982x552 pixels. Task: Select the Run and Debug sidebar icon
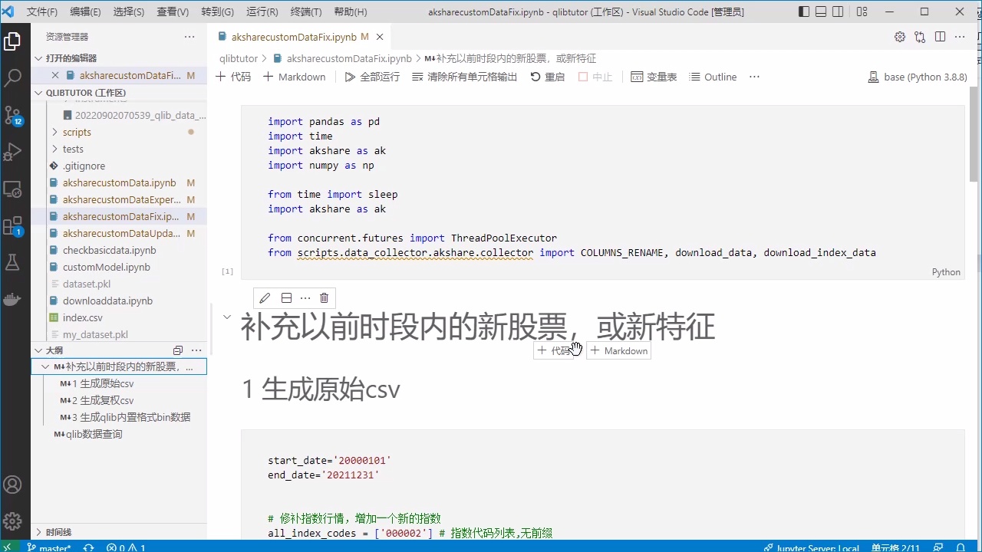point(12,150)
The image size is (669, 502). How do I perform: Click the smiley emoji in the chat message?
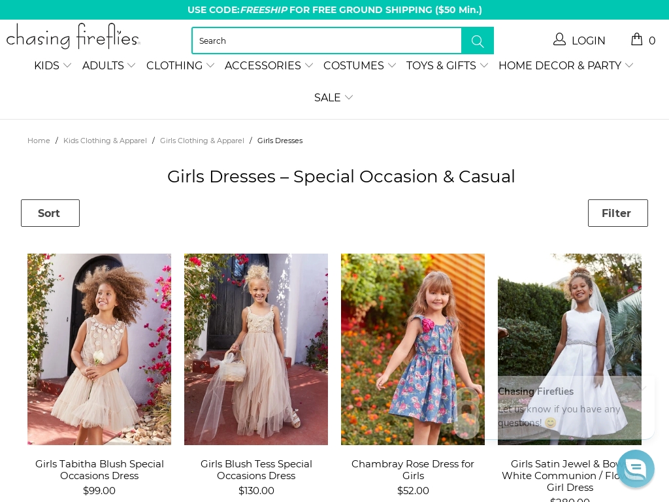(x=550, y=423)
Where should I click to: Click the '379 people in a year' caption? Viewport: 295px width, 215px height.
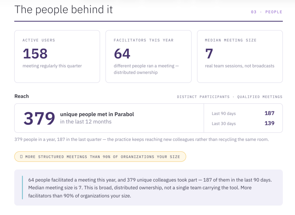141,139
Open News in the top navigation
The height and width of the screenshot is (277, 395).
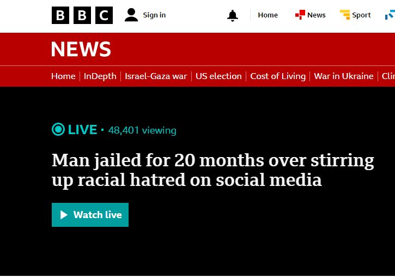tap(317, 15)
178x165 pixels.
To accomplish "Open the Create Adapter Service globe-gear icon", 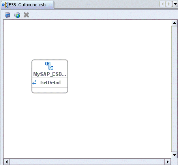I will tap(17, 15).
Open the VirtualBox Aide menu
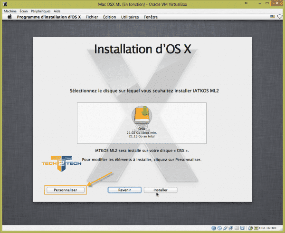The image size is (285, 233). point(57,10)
---
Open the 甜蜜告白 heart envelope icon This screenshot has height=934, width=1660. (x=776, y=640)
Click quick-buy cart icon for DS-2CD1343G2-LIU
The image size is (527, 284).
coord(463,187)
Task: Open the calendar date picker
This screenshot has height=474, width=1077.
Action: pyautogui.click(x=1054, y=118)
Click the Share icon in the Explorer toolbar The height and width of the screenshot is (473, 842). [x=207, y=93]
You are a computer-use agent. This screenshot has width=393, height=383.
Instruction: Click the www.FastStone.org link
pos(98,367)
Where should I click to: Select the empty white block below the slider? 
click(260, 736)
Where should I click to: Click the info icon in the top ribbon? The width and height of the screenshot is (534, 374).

• [PROBLEM REQUIREMENTS] Copy the entries word for word, beginning at the line containing "Click the Share" and ending with the line containing "Where should I click to: Click the info".

• [OUTPUT]
Click the Share icon in the Explorer toolbar The height and width of the screenshot is (473, 842). [x=207, y=93]
You are a computer-use agent. This screenshot has width=393, height=383.
Instruction: Click the www.FastStone.org link
pos(98,367)
Where should I click to: Select the empty white block below the slider? 
click(260, 736)
Where should I click to: Click the info icon in the top ribbon? The width and height of the screenshot is (534, 374).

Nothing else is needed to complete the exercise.